This is a crosspost from Jonathan Dursi, R&D computing at scale. See the original post here.
(Note: This post is adapted from #102 of the Research Computing Teams Newsletter)
If you followed HPC twitter in late 2021 at all, you will have seen a heartfelt thread by a well-known research software developer, one who was a key contributor to the Singularity project among others, lamenting the frankly appalling state of developer productivity in HPC - both in what tools exist, and support for them (and other tools for developers) at academic centres. A lot of people chimed into the discussion, including one of the leading developers of the PetSC project, embedded software developers, some key people at big computing centres, all agreeing that there was a problem, but typically zooming in on one or another particular technical or procedural issue and not coming to any conclusion.
I think the issue is a lot bigger than HPC software development workflows - it comes up in too many contexts to be about specific technical issues of running CI/CD pipelines on fixed infrastructure. The only people to identify the correct underlying issue, in my opinion, were people with experience of both academia and the private sector, such as Brendan Bouffler at AWS:
Too much reliance on “free” labour - postgrads and post docs who, invariably, decide that burning their time being mechanical turks for their “superiors” just sucks, so they come and work for us. And since we pay $$, we’re not gonna waste them on things that software can do.
— Brendan Bouffler☁️ 🏳️🌈 (@boofla) November 20, 2021
The same argument got made by R&D research staff in the private sector. Their time actually has value; as a result, it gets valued.

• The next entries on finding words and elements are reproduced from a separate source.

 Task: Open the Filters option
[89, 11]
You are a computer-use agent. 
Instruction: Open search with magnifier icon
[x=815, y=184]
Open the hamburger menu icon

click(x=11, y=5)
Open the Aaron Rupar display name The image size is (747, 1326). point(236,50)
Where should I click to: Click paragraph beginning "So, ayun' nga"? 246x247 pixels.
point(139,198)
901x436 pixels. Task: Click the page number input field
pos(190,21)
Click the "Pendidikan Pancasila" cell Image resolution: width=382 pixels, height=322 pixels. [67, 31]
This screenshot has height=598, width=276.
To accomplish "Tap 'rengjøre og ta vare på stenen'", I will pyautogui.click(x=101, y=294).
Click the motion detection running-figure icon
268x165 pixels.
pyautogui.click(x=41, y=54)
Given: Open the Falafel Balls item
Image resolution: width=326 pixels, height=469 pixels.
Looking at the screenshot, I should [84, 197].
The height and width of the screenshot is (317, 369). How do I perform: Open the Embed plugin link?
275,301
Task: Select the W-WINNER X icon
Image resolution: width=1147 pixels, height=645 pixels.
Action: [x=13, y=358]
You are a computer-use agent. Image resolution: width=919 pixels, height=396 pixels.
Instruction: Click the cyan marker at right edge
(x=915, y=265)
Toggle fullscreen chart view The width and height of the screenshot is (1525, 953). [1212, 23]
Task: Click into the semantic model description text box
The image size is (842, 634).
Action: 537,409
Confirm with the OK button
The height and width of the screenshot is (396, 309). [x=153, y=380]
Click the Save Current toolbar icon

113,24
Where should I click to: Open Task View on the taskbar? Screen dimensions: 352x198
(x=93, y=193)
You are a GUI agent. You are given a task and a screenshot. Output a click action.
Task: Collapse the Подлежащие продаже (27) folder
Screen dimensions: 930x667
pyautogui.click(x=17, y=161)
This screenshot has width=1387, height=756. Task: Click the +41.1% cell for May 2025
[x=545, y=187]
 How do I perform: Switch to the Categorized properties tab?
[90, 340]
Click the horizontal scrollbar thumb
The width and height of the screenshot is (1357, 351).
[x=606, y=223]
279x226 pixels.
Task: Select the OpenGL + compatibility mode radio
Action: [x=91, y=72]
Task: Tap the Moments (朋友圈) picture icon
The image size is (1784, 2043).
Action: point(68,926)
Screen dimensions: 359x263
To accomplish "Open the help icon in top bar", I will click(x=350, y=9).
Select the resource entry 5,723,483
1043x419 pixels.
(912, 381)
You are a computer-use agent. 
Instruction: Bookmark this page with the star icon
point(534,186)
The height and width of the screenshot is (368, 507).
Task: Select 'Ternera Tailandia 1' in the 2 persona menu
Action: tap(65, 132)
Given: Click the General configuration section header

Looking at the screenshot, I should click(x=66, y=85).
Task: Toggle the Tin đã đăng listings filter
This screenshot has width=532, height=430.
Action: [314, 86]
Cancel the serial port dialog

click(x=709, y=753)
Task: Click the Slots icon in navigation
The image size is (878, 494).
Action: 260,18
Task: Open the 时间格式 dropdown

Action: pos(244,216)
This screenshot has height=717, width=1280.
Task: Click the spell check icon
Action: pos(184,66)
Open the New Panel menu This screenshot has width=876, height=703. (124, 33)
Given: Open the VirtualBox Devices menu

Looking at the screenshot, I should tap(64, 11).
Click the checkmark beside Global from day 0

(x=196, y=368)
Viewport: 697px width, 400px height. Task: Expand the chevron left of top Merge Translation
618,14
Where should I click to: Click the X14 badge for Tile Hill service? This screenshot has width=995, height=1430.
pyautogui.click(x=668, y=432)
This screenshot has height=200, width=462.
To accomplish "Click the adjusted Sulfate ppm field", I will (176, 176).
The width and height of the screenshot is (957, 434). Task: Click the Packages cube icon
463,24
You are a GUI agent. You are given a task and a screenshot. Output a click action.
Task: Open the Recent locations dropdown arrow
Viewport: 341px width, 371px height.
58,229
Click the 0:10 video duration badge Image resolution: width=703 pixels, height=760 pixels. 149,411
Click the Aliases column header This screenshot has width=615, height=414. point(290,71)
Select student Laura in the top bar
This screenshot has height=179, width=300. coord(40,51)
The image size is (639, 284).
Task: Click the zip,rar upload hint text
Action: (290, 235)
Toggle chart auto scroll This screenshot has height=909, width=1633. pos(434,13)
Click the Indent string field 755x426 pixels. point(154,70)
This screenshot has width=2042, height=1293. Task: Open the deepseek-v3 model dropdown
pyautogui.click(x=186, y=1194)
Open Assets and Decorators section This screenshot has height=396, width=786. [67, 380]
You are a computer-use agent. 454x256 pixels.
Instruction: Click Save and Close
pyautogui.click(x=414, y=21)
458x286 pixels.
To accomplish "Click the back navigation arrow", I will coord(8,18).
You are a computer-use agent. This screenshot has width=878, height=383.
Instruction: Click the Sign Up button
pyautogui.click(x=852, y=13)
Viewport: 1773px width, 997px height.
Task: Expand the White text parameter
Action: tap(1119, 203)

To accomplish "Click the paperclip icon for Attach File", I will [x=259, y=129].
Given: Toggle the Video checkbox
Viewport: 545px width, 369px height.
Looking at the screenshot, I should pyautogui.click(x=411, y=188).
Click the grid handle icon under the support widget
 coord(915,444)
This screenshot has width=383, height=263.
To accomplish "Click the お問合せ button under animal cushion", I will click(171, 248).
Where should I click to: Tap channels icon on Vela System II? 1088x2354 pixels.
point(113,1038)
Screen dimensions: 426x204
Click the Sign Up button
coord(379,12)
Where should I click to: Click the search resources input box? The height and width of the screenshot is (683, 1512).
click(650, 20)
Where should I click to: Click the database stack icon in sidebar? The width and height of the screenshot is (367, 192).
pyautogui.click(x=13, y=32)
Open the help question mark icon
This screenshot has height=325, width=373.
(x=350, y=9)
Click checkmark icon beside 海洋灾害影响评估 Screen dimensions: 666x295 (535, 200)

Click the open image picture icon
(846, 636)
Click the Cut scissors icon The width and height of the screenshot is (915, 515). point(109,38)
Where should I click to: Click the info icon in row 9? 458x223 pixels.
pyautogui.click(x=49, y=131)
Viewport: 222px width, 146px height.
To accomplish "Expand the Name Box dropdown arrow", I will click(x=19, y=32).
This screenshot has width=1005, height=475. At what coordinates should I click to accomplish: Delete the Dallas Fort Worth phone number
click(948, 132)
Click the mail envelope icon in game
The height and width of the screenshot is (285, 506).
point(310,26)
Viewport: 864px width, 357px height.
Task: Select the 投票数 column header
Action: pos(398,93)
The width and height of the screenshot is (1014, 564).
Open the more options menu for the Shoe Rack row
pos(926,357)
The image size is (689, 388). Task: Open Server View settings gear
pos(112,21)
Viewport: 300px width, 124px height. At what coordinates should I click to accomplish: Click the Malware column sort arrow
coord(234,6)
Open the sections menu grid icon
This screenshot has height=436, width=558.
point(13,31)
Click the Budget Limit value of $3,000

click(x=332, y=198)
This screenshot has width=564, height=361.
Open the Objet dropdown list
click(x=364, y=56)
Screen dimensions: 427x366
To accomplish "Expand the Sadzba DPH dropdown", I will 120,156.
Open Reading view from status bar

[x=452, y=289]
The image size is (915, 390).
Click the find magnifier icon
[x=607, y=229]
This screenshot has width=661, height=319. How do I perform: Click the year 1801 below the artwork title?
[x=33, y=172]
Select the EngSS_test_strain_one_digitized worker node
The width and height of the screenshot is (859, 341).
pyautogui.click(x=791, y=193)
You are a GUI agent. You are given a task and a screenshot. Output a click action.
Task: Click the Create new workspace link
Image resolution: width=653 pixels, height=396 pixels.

In academic research computing, partly because of low salaries — especially for the endless stream of trainees — but also because we typically provide research computing systems for free, we tend to put zero value on people’s time. Thus our “lowest-cost” approach definitely does not apply to researcher or trainee effort. If researchers have to jump through absurd hoops to get or renew their accounts, or have to distort their workflows to fit one-size-fits-all clusters and queueing systems, or postdocs have to spend hours of work by hand every month hand because tools to automate some of that work would cost $500, well, what do they expect, right?
It’s not that this is an indefensible position to take, but one can’t take this position and act surprised when researchers who can afford to are seriously investigating taking their projects into the commercial cloud even though it costs 2x as much. It turns out that people’s time is worth quite a lot to them, and is certainly worth some money. If we were to let researchers spend their research computing and data money wherever they pleased, I think we’d find that significantly less than 100% of researchers would use “lowest price possible” as their sole criterion for choosing providers. Core facilities like animal facilities, sequencing centres, and microscopy centres compete on dimensions other than being the cheapest option available.
To be sure, there are process issues in academia which exacerbates the tendency to see people’s time as valueless - rules about capital vs operating costs, for instance - but those rules aren’t a law of nature. If we were paying people in academia what they pay in tech, administration would suddenly discover some additional flexibility in the thresholds and criteria for considering something a capital expense if it meant we could be a bit more parsimonious with people’s time.
Until then, one can’t be too surprised when the most talented and ambitious staff get routinely poached by the private sector, and when research groups start considering service providers that cost more but respect their time.